Welcome to Civilization

Jimmy survived The Green Card Interrogation– no questions asked – at Seattle Airport having been “welcomed” to the United States by Gandalf.  A harrowing drive in a borrowed truck on Interstate 5 – the heavily trafficked north/south corridor of the west coast – in the dark and in pouring rain was Jimmy’s next ordeal. As we’d already been awake for 24 hours, I was feeling giddy. Jimmy, more used to driving an automatic on the left and now required to drive the unfamiliar pickup with manual gearbox on the right, was feeling completely bamboozled. For good measure he added, “My night vision isn’t so good anymore.”


“Oh, that’s reassuring!” A shot of adrenalin jolted me to full alertness on Jimmy’s behalf. Peering as intently as him into a bleak night punctuated with dazzling headlights and blinking brake lights, all reflected in crazy patterns on the slick road surface, I was pumping the floorboards on the passenger side all the way down the Interstate.

When at last we pulled under the apartment parking canopy with a cessation of the thrumming rain on the truck roof, it was with great relief and a measure of amazement that this part of our journey was at an end. We disgorged our suitcases into an apartment we had arranged on a previous visit to Olympia and fell into bed.

The next day, our small two-bed American apartment seemed positively palatial after months of confinement in a trailer. It was fully furnished and equipped – a little treat for our first month until we got our bearings and our belongings in our new country – and we wandered from room to room like novice millionaires inspecting our first mansion.

Deprivation had taught us to appreciate the everyday things we had previously taken for granted so we poked around and played with our new toys – the washer, dryer, microwave, garbage disposal, coffee maker, large screen TV and VCR/DVD and radio/alarm clock (which needed resetting as some bright spark had left it set and it went off at 6 a.m. Cheers, matey).

The monster fridge/freezer (how could we possibly fill it?) was five times the cubic capacity we were used to on our European caravan. The four-ring stove with massive oven, a land line with voicemail, the dishwasher –  it was all exhilarating.

It might be hard for a  normal person (that ship has sailed for me) to imagine how a washer and dryer could provoke such excitement but my undies would no longer share the laundry facilities with dog blankets, greasy overalls and mixed loads of indistinguishable lumps of gray. Each of the ordinary items in the apartment was coveted. The queen sized beds would be blissfully comfortable after our spell on thin hard trailer bunks if only our inner time clocks weren’t eight hours out of sync and we could manage to sleep through the night.

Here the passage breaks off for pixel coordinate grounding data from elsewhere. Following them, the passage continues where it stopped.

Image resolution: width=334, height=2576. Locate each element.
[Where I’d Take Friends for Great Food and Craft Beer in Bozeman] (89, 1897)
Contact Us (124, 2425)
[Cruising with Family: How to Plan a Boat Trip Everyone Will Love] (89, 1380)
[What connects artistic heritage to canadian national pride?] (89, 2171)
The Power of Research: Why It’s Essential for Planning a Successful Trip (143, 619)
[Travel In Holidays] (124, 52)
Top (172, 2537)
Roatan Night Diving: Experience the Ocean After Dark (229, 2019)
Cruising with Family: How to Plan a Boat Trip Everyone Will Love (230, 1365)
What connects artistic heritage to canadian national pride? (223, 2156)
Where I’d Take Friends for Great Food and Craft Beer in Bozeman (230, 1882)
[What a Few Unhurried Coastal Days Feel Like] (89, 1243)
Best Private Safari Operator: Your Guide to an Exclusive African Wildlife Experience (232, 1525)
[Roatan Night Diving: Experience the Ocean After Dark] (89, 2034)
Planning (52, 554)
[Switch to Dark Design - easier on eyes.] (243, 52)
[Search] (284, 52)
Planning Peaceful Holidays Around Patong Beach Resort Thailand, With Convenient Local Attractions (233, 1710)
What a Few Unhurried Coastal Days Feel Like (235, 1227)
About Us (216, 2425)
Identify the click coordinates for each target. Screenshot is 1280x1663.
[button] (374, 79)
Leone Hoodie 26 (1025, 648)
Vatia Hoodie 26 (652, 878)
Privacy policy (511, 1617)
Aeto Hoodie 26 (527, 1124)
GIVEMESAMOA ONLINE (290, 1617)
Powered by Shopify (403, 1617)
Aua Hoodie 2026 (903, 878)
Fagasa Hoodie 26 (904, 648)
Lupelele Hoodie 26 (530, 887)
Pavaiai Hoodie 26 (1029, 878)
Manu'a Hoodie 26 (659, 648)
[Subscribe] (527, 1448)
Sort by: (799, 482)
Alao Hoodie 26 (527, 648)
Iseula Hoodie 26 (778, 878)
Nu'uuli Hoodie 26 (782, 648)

The central heating had a thermostat in every room. For two people with their internal thermostats set at always hot and always cold, to live in a trailer which was essentially one large room had been a constant source of querulous rants. “Turn that heat down!” “I’m freezing!” “Open the door!” “I’ve just warmed up!” “I need some fresh air!” “Well go out and get it!” Jimmy would sit in shorts and a tee-shirt while I shivered under a fleece blanket. The thought of being able to close a door between us and whack the heat up filled me with a tingle of anticipation. Fresh air is meant for outdoors. If himself wants to be an American, he needs to learn that.

These were the first of many adjustments we would make to life in America.